Imaginez un matin où, fiévreux et souffrant, vous vous rendez à votre pharmacie habituelle… pour tomber nez à nez avec des étagères désespérément vides et une pancarte “Fermé pour cause de grève” ! C’est le cauchemar qui risque de devenir réalité pour des millions de Français jeudi prochain. Les pharmaciens, à bout, sont appelés à une mobilisation massive pour tirer la sonnette d’alarme sur la crise sans précédent qui frappe leur profession.
Le cri d’alarme des pharmaciens
Depuis des mois, les officines vivent un véritable cauchemar : ruptures de stocks à répétition, médicaments introuvables, marges réduites à peau de chagrin face à l’inflation galopante… Une situation intenable qui a poussé deux grands syndicats, l’USPO et la FSPF, à lancer un appel à la grève nationale, soutenu par l’Ordre des pharmaciens. Pierre-Olivier Variot, président de l’USPO, témoigne :
Depuis la fin du Covid, on n’arrive plus à conjuguer l’inflation avec notre activité. Cet hiver par exemple, nous avons manqué de cortisone et avant, de doliprane. C’est une situation plus qu’inquiétante !
Pierre-Olivier Variot, président USPO
Un constat alarmant partagé par Philippe Besset, patron de la FSPF, qui craint qu’en l’absence de réponse du gouvernement, ce soit l’avenir même du réseau officinal qui soit en péril, avec des conséquences dramatiques en termes d’accès aux soins.
Des fermetures d’officines en cascade
Le mois de janvier a déjà donné un avant-goût de la catastrophe qui se profile : 36 pharmacies ont dû mettre la clé sous la porte, asphyxiées par les difficultés économiques. Selon les projections des syndicats, si rien n’est fait, ce sont entre 20 000 et 25 000 emplois de pharmaciens qui pourraient être menacés à court terme ! Un tsunami social en perspective.
Des pénuries de médicaments qui s’aggravent
Autre motif d’exaspération des professionnels : les ruptures de stocks de médicaments qui se multiplient. Les chiffres de l’ANSM sont édifiants :
- +30,9% de pénuries signalées en 2023
- 4925 alertes recensées sur le seul mois de janvier 2024 !
Les tensions d’approvisionnement concernent des produits de première nécessité comme le doliprane ou la cortisone, indispensables pour soigner les petits maux du quotidien comme les pathologies plus lourdes. Face à cette situation critique, le gouvernement a promis une “feuille de route”, sans qu’aucune mesure concrète n’ait été dévoilée à ce stade.
Le spectre d’une dérégulation qui inquiète
La coupe est pleine pour des pharmaciens déjà à cran, qui vivent comme une menace les rumeurs persistantes d’une éventuelle dérégulation de la vente de médicaments. Autoriser la vente en ligne de produits de santé sans ordonnance serait vécu comme une trahison par une profession sous pression. “Les médicaments vont devenir des biens de consommation et c’est dangereux”, met en garde Pierre-Olivier Variot.

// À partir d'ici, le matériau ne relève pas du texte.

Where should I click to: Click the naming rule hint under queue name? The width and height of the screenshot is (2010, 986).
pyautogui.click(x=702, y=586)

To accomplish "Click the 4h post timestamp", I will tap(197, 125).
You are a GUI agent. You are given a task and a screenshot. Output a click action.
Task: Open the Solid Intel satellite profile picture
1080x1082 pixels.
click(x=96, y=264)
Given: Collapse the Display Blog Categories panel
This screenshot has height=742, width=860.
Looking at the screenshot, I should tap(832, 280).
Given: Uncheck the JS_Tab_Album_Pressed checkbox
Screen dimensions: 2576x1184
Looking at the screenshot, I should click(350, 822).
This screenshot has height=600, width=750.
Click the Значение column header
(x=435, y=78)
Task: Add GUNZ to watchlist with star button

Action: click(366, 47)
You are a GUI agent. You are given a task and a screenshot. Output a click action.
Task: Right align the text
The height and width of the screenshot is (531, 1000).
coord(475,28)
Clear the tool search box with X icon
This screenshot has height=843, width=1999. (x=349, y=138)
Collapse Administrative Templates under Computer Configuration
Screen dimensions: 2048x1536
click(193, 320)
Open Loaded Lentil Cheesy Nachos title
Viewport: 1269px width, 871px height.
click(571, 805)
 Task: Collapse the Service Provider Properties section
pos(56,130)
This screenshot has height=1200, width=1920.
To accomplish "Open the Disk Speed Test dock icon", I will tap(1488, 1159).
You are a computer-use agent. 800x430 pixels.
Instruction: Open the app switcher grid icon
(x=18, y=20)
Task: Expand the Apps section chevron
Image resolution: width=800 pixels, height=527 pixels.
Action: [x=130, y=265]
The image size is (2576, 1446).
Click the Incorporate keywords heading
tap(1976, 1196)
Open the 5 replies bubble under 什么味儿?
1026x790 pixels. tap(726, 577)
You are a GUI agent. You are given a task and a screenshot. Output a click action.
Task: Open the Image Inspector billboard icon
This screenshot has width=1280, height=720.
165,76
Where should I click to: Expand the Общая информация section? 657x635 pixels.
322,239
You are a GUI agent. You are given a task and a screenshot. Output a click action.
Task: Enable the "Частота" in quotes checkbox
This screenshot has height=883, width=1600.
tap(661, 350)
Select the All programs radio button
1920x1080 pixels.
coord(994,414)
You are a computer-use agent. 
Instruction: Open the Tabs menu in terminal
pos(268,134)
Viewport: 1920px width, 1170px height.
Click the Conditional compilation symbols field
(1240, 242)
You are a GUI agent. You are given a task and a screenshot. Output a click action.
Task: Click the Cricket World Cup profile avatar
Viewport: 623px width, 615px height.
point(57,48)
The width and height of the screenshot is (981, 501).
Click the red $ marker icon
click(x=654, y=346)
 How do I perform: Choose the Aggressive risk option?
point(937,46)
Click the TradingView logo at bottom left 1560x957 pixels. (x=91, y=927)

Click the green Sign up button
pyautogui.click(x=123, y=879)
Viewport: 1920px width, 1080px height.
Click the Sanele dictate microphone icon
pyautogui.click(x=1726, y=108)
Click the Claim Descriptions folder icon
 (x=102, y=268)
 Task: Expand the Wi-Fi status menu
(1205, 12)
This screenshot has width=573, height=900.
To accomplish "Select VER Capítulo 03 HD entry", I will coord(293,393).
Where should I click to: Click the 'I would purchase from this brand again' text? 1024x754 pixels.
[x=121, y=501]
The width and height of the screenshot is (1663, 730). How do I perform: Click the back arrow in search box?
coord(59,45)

Une mobilisation massive attendue
La grève du 30 mai s’annonce donc très suivie, avec des estimations allant jusqu’à 90% de fermetures d’officines dans certains départements selon les syndicats. De quoi mettre une pression maximale sur le gouvernement pour qu’il prenne enfin la mesure de la crise sans précédent que traverse le secteur.
En attendant, un service minimum devrait être assuré dans la plupart des territoires via des réquisitions préfectorales. Mais pour combien de temps encore ? Si rien n’est fait, le spectre d’une pénurie générale de médicaments, avec son cortège de drames et de souffrances, pourrait rapidement devenir réalité. Il y a urgence à agir pour sauver notre système de santé !
Quel avenir pour la profession ?
Au-delà de la mobilisation du 30 mai, c’est un vrai plan Marshall pour les pharmacies qui est attendu par une profession au bord du burn-out. Parmi les revendications mises sur la table par les syndicats :
- Une revalorisation tarifaire d’urgence pour faire face à l’inflation
- Un “new deal” conventionnel avec l’Assurance Maladie
- Des mesures pour sécuriser l’approvisionnement en médicaments
- Un coup d’accélérateur sur la réforme des études de pharmacie
Autant de chantiers cruciaux qui engagent l’avenir du modèle officinal à la française, et avec lui notre capacité collective à garantir un accès équitable aux médicaments sur tous les territoires. Le gouvernement saura-t-il prendre la mesure de l’enjeu et ouvrir de vraies négociations ? Les prochaines semaines s’annoncent décisives. La santé des Français est à ce prix.